Er zaten dertien gerenommeerde kinderboekenschrijvers aan de dis, de oudste was achtentachtig.
Het is een soort geheim genootschap, als je ooit geïnitieerd bent mag je elk jaar terugkomen om het nieuwe jaar in te luiden. Het wachtwoord is dat je iets betekenisvols moet voorlezen, van jezelf of van een ander.
Een jongen en een vis
Ik was er nu voor de derde keer en niet eerder zag ik daar de de boze buitenwereld zo binnensijpelen. De schrijfster M hield een pleidooi voor empathie, het wapen van de schrijver en dat was kort daarvoor ook al door gastvrouw A te berde gebracht. De 88-jairge nestor las iets vrij briljants voor over een jongen en een vis wat geen uitgever durfde te herdrukken. Iemand anders las iets in het Afrikaans, daar verstond ik niets van maar het was vast prachtig want dat was het allemaal. Hoe kan het ook anders, ik denk dat je met alle respectievelijke griffels en prijzen van de aanwezigen een bescheiden museumpje zou kunnen vullen en met de diverse royalties dat museum meteen ook maar kopen.
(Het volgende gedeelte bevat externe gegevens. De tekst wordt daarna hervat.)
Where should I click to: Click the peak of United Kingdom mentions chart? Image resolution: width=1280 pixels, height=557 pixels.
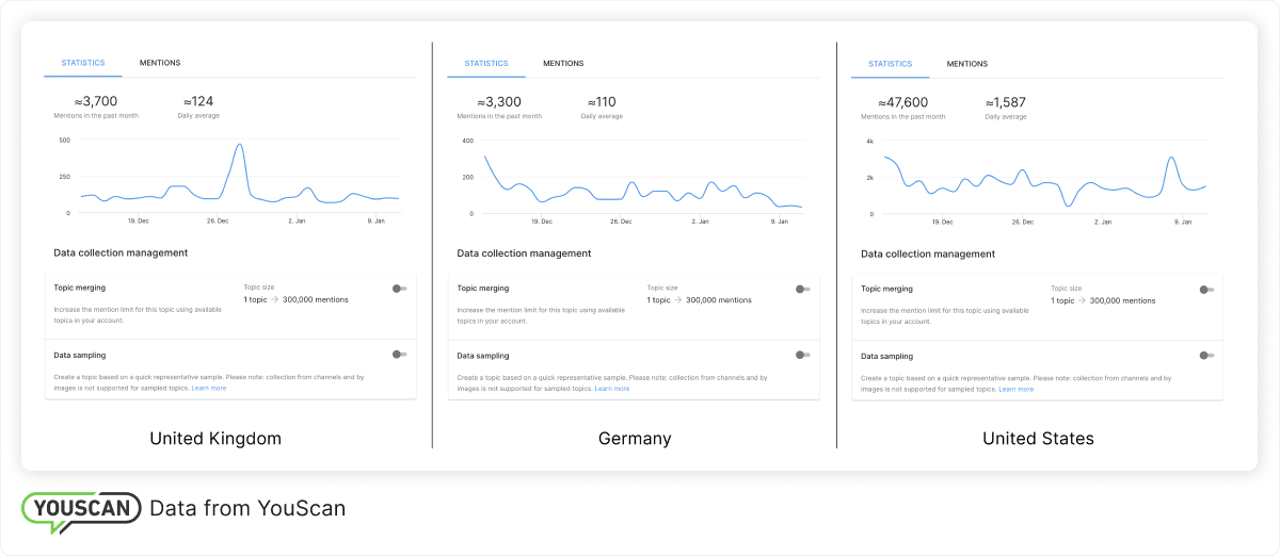pyautogui.click(x=239, y=145)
Ik zat er met rode wangetjes, letterlijk, want de koorts regeerde nog steeds mijn lichaam. Maar als je jaren in het buitenland hebt gewoond dan koester je dit soort avondjes, rain or shine.
Buig, zei mijn koortsig brein, voor deze meesters en meesteressen, al die literaire krachtpatsers bij elkaar. Hoe wonderlijk dat jij hier tussen mag zitten, en dat niemand je nog heeft ontmaskerd als de keizer zonder kleren.
Ik ging bijna echt buigen. Maar dat was de koorts.
En de dag erna, ziek of niet, gewoon weer hard aan het werk. Ik kan natuurlijk niet (al te erg) achterblijven.